Thu | Dec 19, 2024

GraceKennedy closer to locally manufactured corned beef

Published:Saturday | September 9, 2017 | 12:00 AM
Wehby.

Less than six months after Don Wehby, Group CEO of GraceKennedy, challenged the Innovation team at Grace Foods to revisit the possibility of a locally made corned beef, the company is reporting promising signs.

Wehby started to explore the possibility of locally made corned beef in response to disruption in supplies caused by a ban by the Jamaican Government on imports of meat products from Brazil.

"It is still early days yet, but prototypes have been developed and we are seeing that it is possible to manufacture a corned beef product at our meat factory in Westmoreland," said Wehby.

He added that while the project team has found that the capability exists within GraceKennedy and its supply chain to produce corned beef in Jamaica, it will take some time to arrive at a marketable product.

According to Wehby, the main challenges to the feasibility of the product are consistent supply of beef locally, as well as production costs.

"The pricing structure is being looked at as well. We have to find the right balance to make it affordable to our consumers and with the same high-quality standards of all our products. There would be a problem with steady supply of beef, given current local stock," added Wehby.

He said growth in beef cattle rearing could help assure a supply of beef for a range of new locally manufactured products.

"Although, at this time, the cattle stock is not very extensive, we cannot simply write off the idea of manufacturing beef products on this scale. We have to be forward thinking and consider the spin-offs that are possible from increased cattle stock and a more developed cattle industry.
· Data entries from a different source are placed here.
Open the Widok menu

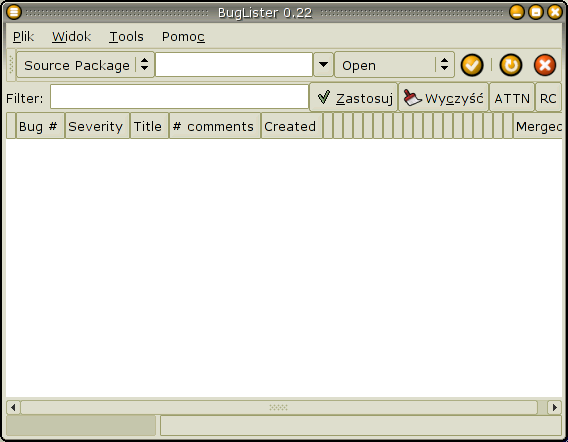tap(71, 37)
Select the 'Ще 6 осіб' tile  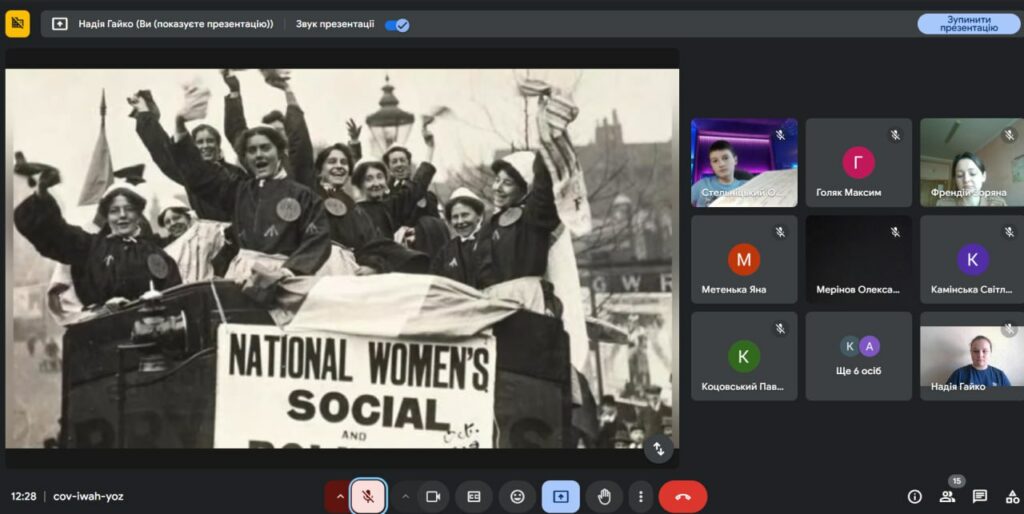[858, 356]
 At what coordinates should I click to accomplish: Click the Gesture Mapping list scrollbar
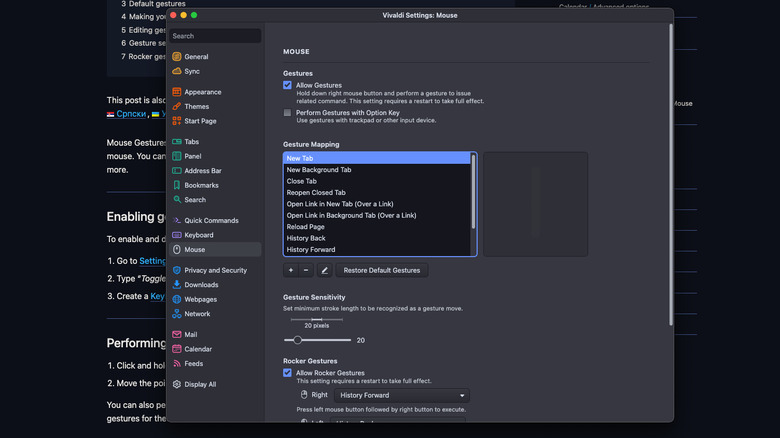(x=473, y=180)
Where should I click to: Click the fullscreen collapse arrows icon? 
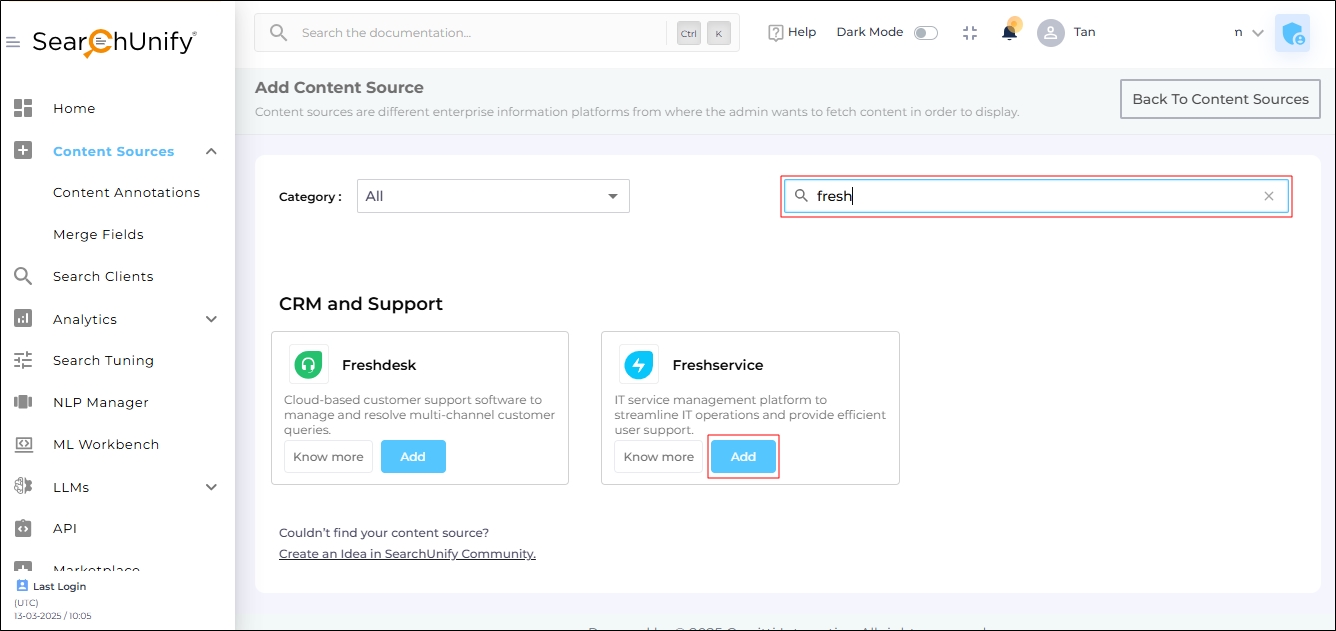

"I think we should revisit this aspect of our agriculture programme in order to give ourselves more options for future opportunities," said Wehby.

Jamaica, which imports 99 per cent of its corned beef from Brazil, imposed a ban on the canned processed meat, but this was lifted after a report from a technical team which visited the Brazilian plants, which supply the local market, found their operations consistent with international best practices.

Three Caribbean territories are among the markets still closed to Brazilian-produced pork and poultry in the wake of a rotten-meat scandal that threatened to derail the economy of the world's largest exporter of chicken meat and fourth-largest producer of pork.